Before the holiday celebrations really start to take off, I want to remind my fellow entrepreneurs about the responsibility of recognizing who in your company may be facing the challenge of alcoholism. It is important to remain sensitive about any individual's struggles during this time.
In business, water-cooler conversation about how wrecked you got the other night at a party has a certain romantic appeal. In my business, being in a famous rock band, you can magnify those experiences and stories to near mythic proportions. Afterall, aren't photos of Keith Richards or Sid Vicious passed out drunk in a chair in the dressing room after a show one of the most iconic in all of rock?
I happen to be in one of the few businesses where appearing seemingly annihilated, is actually a sign of success, where stunted emotional behavior is not only expected but encouraged.
Well...I hate to burst your bubble, but very early on in our history I came to the realization that any partner (or employee) who can't bring his "A" game everyday has the potential of pushing back, if not totally destroying, your goals.
It's hard enough to succeed but it's even harder when your chances of success are being dictated by people whose abilities are being compromised by substance abuse.
Over the years, it has been a sad reminder, through either early death or flat out loss of motor skills, how many of my heroes have fallen.
In the very early days, before I understood exactly how a person should be handled who was either working for me or was a partner, my reaction was to give a couple of warnings and then fire them. Looking back, it was not exactly a caring or therapeutic approach. It was fairly easy because most of them weren't "good people" in my mind. Most became nasty drunks who you couldn't wait to walk away from.
Then, out of the blue, one of my closest friends in the band called to tell me that he was an alcoholic. I had no idea. He was a great guy and apparently, a very quiet drunk who still played at the top of his game. In this conversation, he told me that he was an alcoholic, had joined AA several months earlier, found God and was told by his newly found church buddies that the devil spoke through my mouth in the band.
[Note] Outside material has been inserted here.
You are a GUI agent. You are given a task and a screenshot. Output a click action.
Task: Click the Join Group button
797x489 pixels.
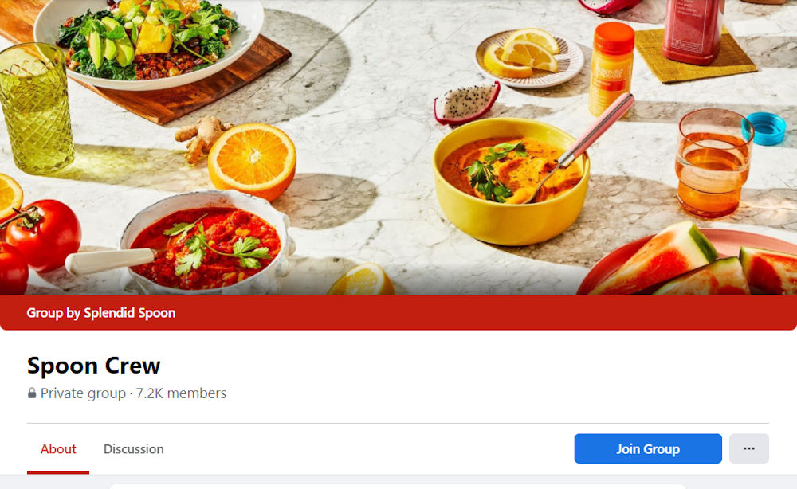647,448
This was particularly strange as I was not the one with a substance abuse issue--which he did acknowledge. He also told me that he was going to leave the band. I really thought that the two of us were going all the way to the "top," and I convinced him to stay.
Looking back at this now, this wasn't the best advice. The last place an alcoholic should be working is in nightclubs surrounded by alcohol.
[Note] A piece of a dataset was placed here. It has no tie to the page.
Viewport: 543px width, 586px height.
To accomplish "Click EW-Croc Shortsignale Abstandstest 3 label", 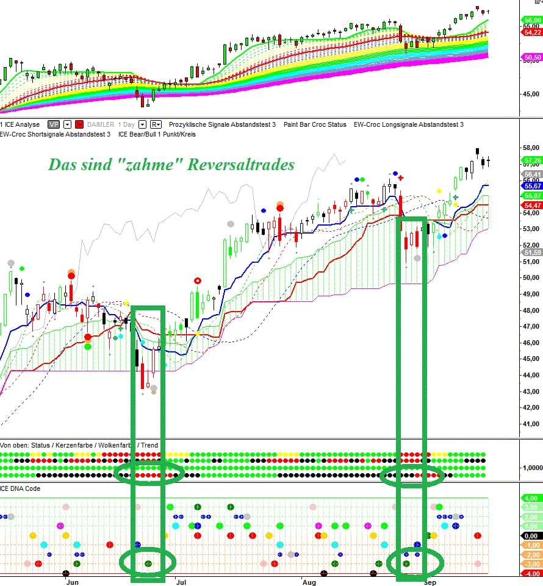I will (x=56, y=134).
I convinced him to stay and then hired bodyguards to stand around him the whole night. I really thought this was a great idea but, as we played 5 nights week, this proved to not only be financially debilitating but far too uncontrollable an atmosphere for one with such a problem. Finally, we both realized that it was in both of our best interests to part ways professionally.
We remain friends today because we were both sensitive to each other's situation and we both cared enough about each other to want only the best outcome.
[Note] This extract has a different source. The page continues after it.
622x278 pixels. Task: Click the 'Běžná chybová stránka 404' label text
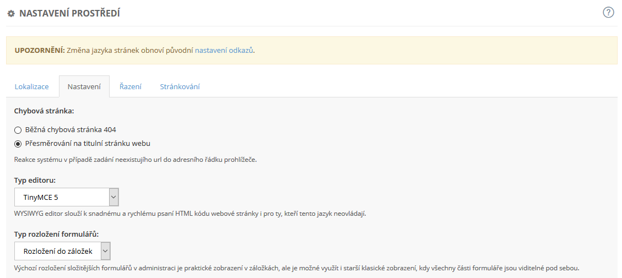point(71,130)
Over the years, our growing sensitivity about alcoholism made it abundantly clear to us that, given the environment we were working in, the proper screening of personnel concerning all substance abuses became just as important as the talent that one brought to the band.
If you have a drinking problem or have a partner or employee who you suspect has a problem this holiday season, be aware, get help, be supportive of others and try to avoid the kind of atmosphere that would make indulging almost impossible to resist.
Ask yourself if those water-cooler conversation days are over. If not, then it's probably about time, for the sake of your company and those whose lives you cherish, to make them a distant memory.